REQUIREMENT 1
Using the basket analysis article below, list every product in Customer A's basket.

The world’s leading publication for data science, AI, and ML professionals.

Basket Analysis

Confirming the Trivial, Uncovering the Mysterious, Exploiting the Useful

What is Basket Analysis?

Do all these items belong in the same customer basket? - Photo by Julius Drost on Unsplash
Do all these items belong in the same customer basket? – Photo by Julius Drost on Unsplash

Basket analysis is a pretty simple concept. Imagine customers shopping at a grocery store. They grab items off the shelf, walk to the register and pay. You then collect all the receipts from your customers and create a list, customer by customer, of what they bought (i.e., what was in their basket or shopping cart). You might end up with something like the following with {…} denoting items in a customer’s basket:

  • Customer A: {peanut butter, jelly, bread, rice, cereal, milk}
  • Customer B: {peanut butter, jelly, herbs, potatoes}
  • Customer C: {peanut butter, bread, cereal, milk}
  • Customer D: {milk, cereal}

Looking at this collection of purchases, there are a few associations that are obvious:

  • {peanut butter} => {jelly} with 67% probability (i.e., 2/3 baskets that had peanut butter in them also had jelly)
  • {peanut butter} => {bread} with 67% probability (i.e., 2/3 baskets that had peanut butter in them also had bread}
  • {bread} => {peanut butter} with 100% probability (i.e., every basket that had bread in them also had peanut butter}
  • {bread, cereal} => {milk} with 100% probability (i.e., every basket that had bread and cereal also had milk}
  • {cereal, milk} => {bread} with 67% probability (i.e., 2/3 baskets that had cereal & milk also had bread}

These are called association rules or simply associations. They tell us which products tend to be selected together and how knowing one product is in a basket will predict what else may be in the basket. This type of information is incredibly useful (more on this soon).

The challenge with discovering associations is the sheer number of possible combinations. Imagine a store with 100 different products. A customer with a single item in their basket can have 100 possible combinations. A customer with two products can have (100 x 99)/2 = 4,950 possible combinations. If the number of items goes up to 3 then there are (1009998)/(32) = 161,700 possible combinations. With four products it goes up to 3,921,255 possible combinations. This is the classic combinatorial problem where you have a set of N items and choose R from that set; the equation that gives the number of possible combinations is N!/[R! (N-R)!]. Combinatorials grow significantly faster than even exponential growth – which makes it impossible to analyze the data to identify associated products unless you use a clever algorithm; trying to exhaustively examine every possible combination is not feasible no matter your computational resources.

Source records:

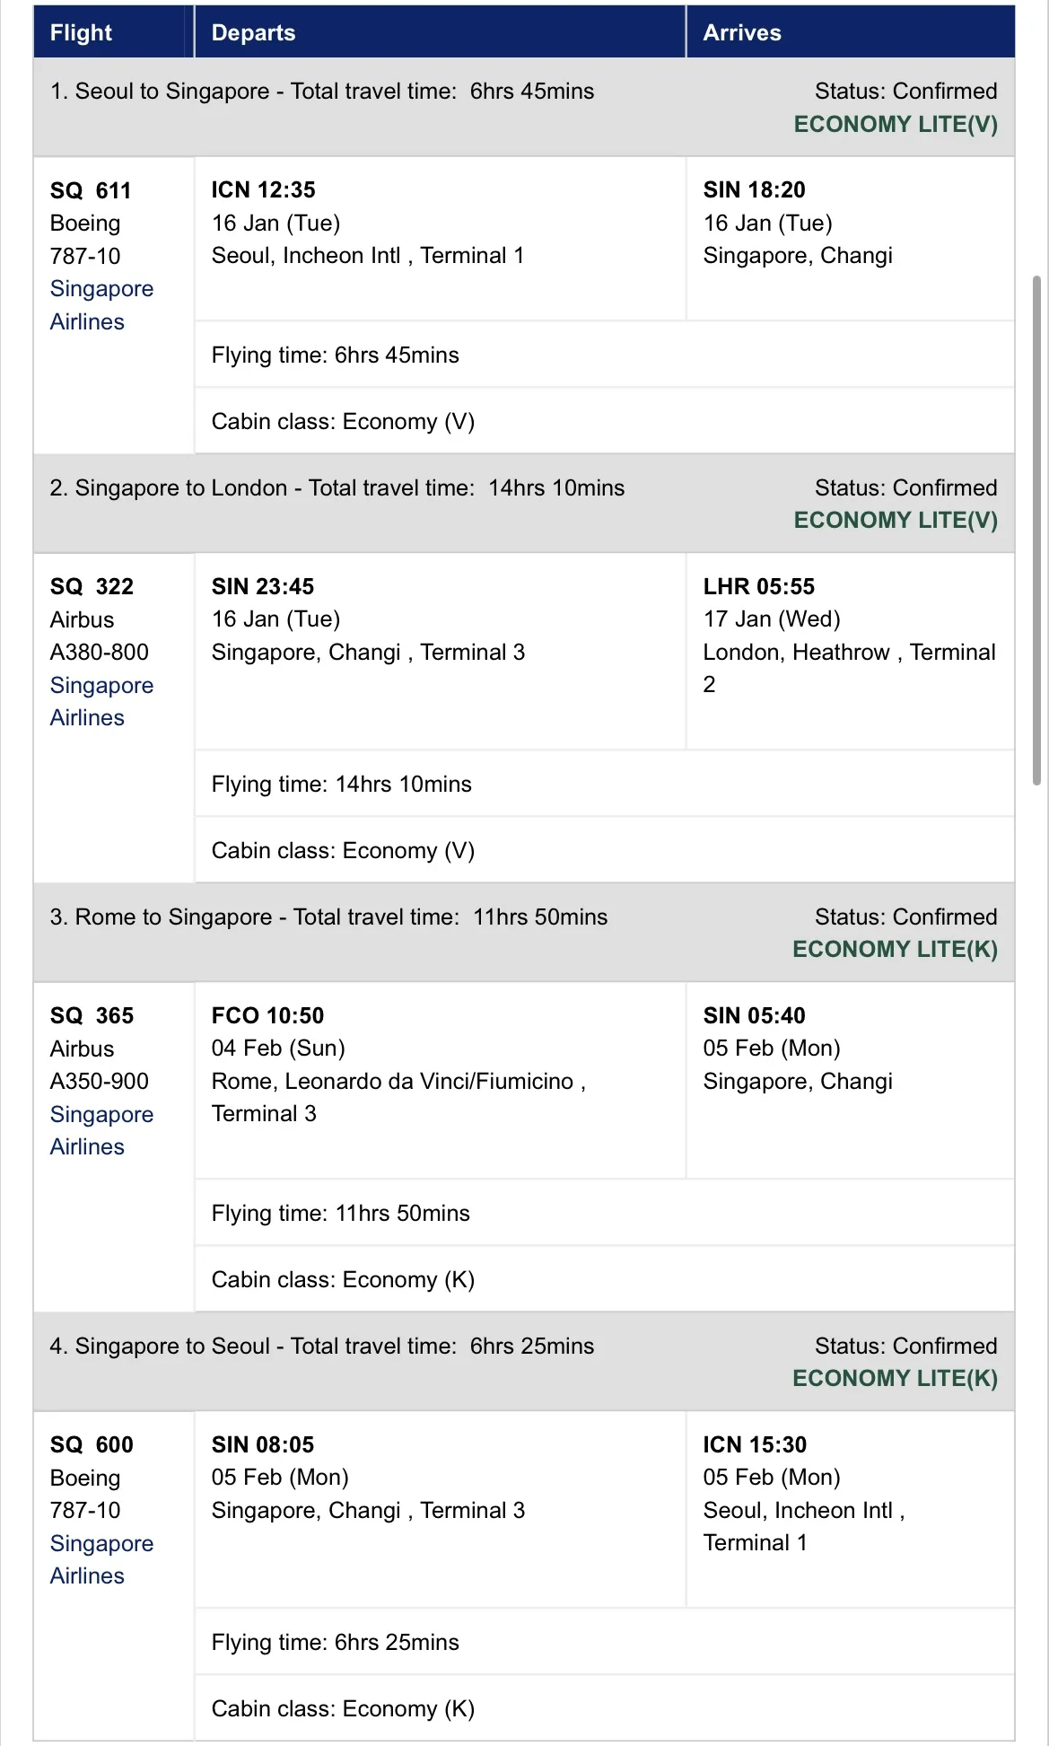Click ECONOMY LITE(V) label for Seoul–Singapore flight
The image size is (1049, 1746).
point(896,125)
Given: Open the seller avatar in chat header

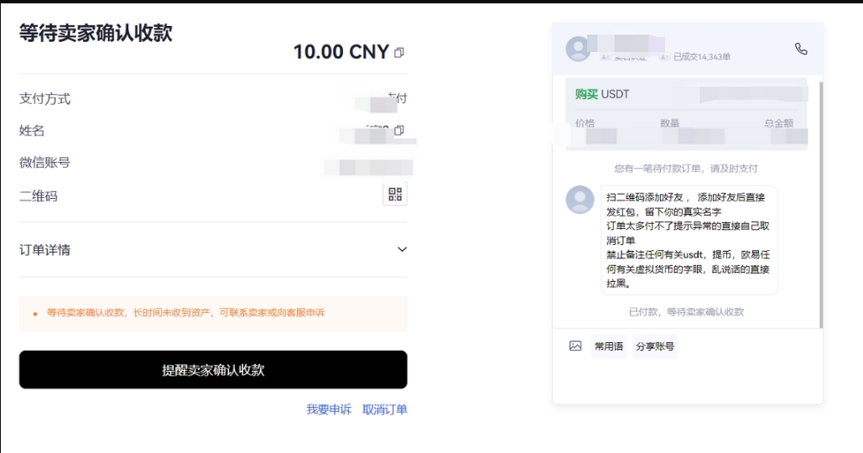Looking at the screenshot, I should point(579,49).
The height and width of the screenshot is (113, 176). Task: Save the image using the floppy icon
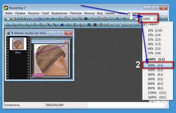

REQUIREMENT 2
Write out every line of the source records above word for word, leaving out the pictures.

RESULT 1
peanut butter, jelly, bread, rice, cereal, milk

RESULT 2
Click ECONOMY LITE(V) label for Seoul–Singapore flight
The image size is (1049, 1746).
point(896,125)
Given: Open the seller avatar in chat header

Looking at the screenshot, I should point(579,49).
The height and width of the screenshot is (113, 176). Task: Save the image using the floppy icon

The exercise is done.